Drive already mounted at /content/drive; to attempt to forcibly remount, call drive.mount("/content/drive", force_remount=True).


In [None]:
#importing the divvy trip data (April 2021)
df = pd.read_csv('/content/drive/MyDrive/Colab Notebooks/Deep Learning/divvy_data/data/202104-divvy-tripdata.csv')

In [None]:
#only include station to station
df = df[df['start_station_name'].notna() & df['end_station_name'].notna()]
df['hour'] = df['started_at'].map(lambda x: x[10:13]).astype(int)
df['date'] = df['started_at'].map(lambda x: x[8:10]).astype(int)
df = df.reset_index(drop=True)

In [None]:
#creating a dataframe for station names and total_count (usage volume)
all_stations = list(df['start_station_name']) + list(df['end_station_name'])
df_stations = pd.DataFrame(pd.Series(all_stations).value_counts(), columns=['total_count'])
df_start = pd.DataFrame(df['start_station_name'].value_counts())
dfs = df_stations.merge(df_start, how='left', left_on=df_stations.index, right_on=df_start.index)
dfs = dfs.rename(columns={"key_0": "station_name", "start_station_name":"start_count"})

In [None]:
#create columes that record the porportion of trip that use each station as the end station
dfs['start_count'] = dfs['start_count'].astype(int)
dfs['end_count'] = dfs['total_count'] - dfs['start_count']
dfs['end_percent'] = dfs['end_count']/dfs['total_count']

In [None]:
#adding coordinates

df['start_loc'] = df['start_lat'].map(lambda x: str(x)[:9]) + ',' + df['start_lng'].map(lambda x: str(x)[:10])
df['end_loc'] = df['end_lat'].map(lambda x: str(x)[:9]) + ',' + df['end_lng'].map(lambda x: str(x)[:10])

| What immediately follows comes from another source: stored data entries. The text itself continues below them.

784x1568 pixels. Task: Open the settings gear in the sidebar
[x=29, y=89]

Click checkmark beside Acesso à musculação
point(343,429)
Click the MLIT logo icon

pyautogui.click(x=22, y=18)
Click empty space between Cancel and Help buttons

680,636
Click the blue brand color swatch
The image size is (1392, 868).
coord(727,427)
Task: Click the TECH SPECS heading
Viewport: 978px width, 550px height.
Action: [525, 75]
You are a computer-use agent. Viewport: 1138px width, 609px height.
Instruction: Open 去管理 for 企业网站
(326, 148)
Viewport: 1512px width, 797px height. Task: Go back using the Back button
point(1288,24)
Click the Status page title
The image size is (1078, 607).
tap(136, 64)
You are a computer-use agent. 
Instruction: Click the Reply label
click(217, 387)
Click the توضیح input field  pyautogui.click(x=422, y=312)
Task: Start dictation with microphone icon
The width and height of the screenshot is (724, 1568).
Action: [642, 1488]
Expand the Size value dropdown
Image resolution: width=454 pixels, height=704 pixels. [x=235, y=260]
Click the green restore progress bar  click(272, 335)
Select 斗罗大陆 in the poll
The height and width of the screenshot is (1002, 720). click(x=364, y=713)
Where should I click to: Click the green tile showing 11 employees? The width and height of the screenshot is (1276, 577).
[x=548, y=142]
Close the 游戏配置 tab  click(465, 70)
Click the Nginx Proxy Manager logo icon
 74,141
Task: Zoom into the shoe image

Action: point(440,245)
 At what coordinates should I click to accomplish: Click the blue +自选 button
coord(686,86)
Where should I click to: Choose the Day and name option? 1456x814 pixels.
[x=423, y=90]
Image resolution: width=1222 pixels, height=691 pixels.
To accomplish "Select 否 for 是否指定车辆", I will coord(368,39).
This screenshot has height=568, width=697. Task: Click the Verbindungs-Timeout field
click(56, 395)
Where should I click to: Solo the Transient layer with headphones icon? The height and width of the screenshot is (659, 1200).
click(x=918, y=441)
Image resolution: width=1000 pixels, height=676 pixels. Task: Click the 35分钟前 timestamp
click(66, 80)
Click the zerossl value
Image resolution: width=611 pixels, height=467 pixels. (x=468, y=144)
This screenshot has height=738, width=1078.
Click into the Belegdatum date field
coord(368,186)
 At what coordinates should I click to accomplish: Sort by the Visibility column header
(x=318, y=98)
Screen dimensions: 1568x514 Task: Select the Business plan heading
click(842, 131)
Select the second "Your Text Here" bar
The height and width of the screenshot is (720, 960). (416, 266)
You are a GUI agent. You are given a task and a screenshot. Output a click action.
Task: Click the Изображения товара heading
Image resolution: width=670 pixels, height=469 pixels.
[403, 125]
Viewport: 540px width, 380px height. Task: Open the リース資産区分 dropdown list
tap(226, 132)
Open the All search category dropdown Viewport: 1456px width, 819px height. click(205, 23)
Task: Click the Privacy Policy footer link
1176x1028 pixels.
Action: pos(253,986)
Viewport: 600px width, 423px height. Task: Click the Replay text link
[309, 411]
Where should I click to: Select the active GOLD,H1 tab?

#create a dictionary from station name to coordinates
station2coord = {}
for i in df.index:
  start_loc = df.loc[i, 'start_loc']
  start_station_name = df.loc[i, 'start_station_name']
  end_loc = df.loc[i, 'end_loc']
  end_station_name = df.loc[i, 'end_station_name']
  if start_station_name not in station2coord:
      station2coord[start_station_name] = start_loc
  if end_station_name not in station2coord:
      station2coord[end_station_name] = end_loc 

In [None]:
#add the coordinates as a feature of each station
dfs['coord'] = dfs['station_name'].map(station2coord)

In [None]:
def ave_dis(df):
  '''
  find the average distance and variance of all trips
  in a dataframe df
  '''
  lng_dis = df['end_lng'] - df['start_lng']
  lat_dis = df['end_lat'] - df['start_lat']
  dis = (lng_dis**2 + lat_dis**2).map(lambda x: math.sqrt(x))
  return [np.mean(dis), np.var(dis)]

In [None]:
def getdata(name):
  '''
  get the trip observations in the dataframe that
  eithers starts or ends at a certain station name.
  record the proportions of trips that use classic bike and 
  e-bike.
  record the proportions of trips that are used by causal riders.
  record the proportions of trips that started in the morning,
  evening, and weekend.
  record the average distance and variance of the trips.
  '''
  row = [name]
  df_temp = df[(df['start_station_name']==name)|(df['end_station_name']==name)]
  length = df_temp.shape[0]
  row.append((df_temp['rideable_type']=='classic_bike').mean()) #classic_bike%
  row.append((df_temp['rideable_type']=='electric_bike').mean()) #ebike%
  row.append((df_temp['member_casual']=='casual').mean()) #casual%
  row.append((df_temp['date'].isin([3,4,10,11,17,18,24,25])).mean()) #weekend%
  row.append((df_temp['hour'].isin([6,7,8,9,10,11])).mean()) #morning%
  row.append((df_temp['hour'].isin([21,22,23,0,1,2,3,4,5])).mean()) #evening%
  row.extend(ave_dis(df_temp)) #average distance and variance

  return row

In [None]:
#run the "getdata" function over every station name
features = []
for i in dfs['station_name']:
  row = getdata(i)
  features.append(row)
df_features = pd.DataFrame(features, columns=['station_name', 'classic_bike_p',
                                              'ebike_p', 'casual_p', 'weekend_p',
                                              'morning_p', 'evening_p', 'average_distance', 'var_distance'])

In [None]:
# merge the station level data
dfs = dfs.merge(df_features, how='left', on='station_name')

In [None]:
#save the data as "stations.csv"
dfs.to_csv('/content/drive/MyDrive/Colab Notebooks/Deep Learning/divvy_data/data/stations.csv')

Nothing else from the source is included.